Deepak Nath: It's not just the U.S. We have seen that recovery actually in other markets as well in developed markets. We've called out the effect in China as well, particularly in the last month of the quarter. Post-COVID, we saw a recovery in procedures as well. There are a couple of different drivers for it, whether it's staff -- amelioration of staff shortages or actually pent-up demand. It's kind of hard to tease out the specific factors there. But it's more than just the U.S. market. And we've been better able to capitalize on that market recovery on the back of operational improvements that we've making as part of the 12-point plan.

Operator: The next question today comes from the line of Hassan Al-Wakeel from Barclays.

Hassan Al-Wakeel: I have three, please. So firstly, can you talk about the progress you're making on cementless? Do you think you're closing the gap in terms of share losses versus peers overall here?
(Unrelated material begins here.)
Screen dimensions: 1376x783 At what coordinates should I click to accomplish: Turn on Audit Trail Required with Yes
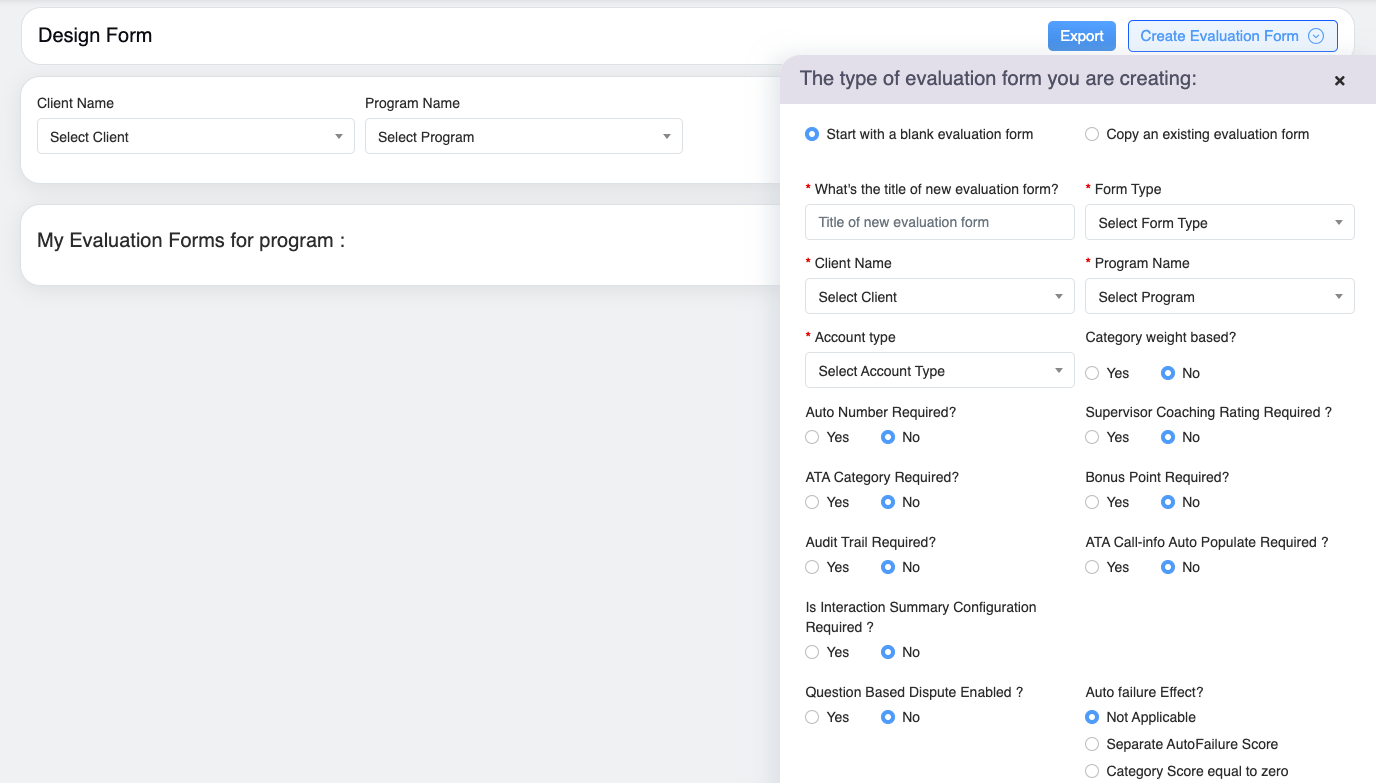[x=812, y=567]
We've only seen one of your peers report thus far, and the gap is still significant. And I wonder if you see any fundamental reason behind this. Or do you think it's more VBP driven, where you would be overexposed to VBP? And then secondly, could you talk about the request for information on China VBP for Sports Medicine? How likely a risk do you see this to be? I know it's early stages. And how much of the Sports Medicine business in China do you think potentially could be impacted? And what's your base case in terms of when we will get some clarity? And then thirdly, I'd love to get an update in terms of pipeline of potential higher growth assets for M&A and how you're thinking about capital allocation.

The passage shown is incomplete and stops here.